_Work instructions_
The expected response is the full set of records, unchanged.

_Records for processing_
___

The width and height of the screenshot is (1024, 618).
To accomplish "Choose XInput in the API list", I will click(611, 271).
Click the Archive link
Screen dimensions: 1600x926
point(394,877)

___

_Result for this task_
The width and height of the screenshot is (1024, 618).
To accomplish "Choose XInput in the API list", I will click(611, 271).
Click the Archive link
Screen dimensions: 1600x926
point(394,877)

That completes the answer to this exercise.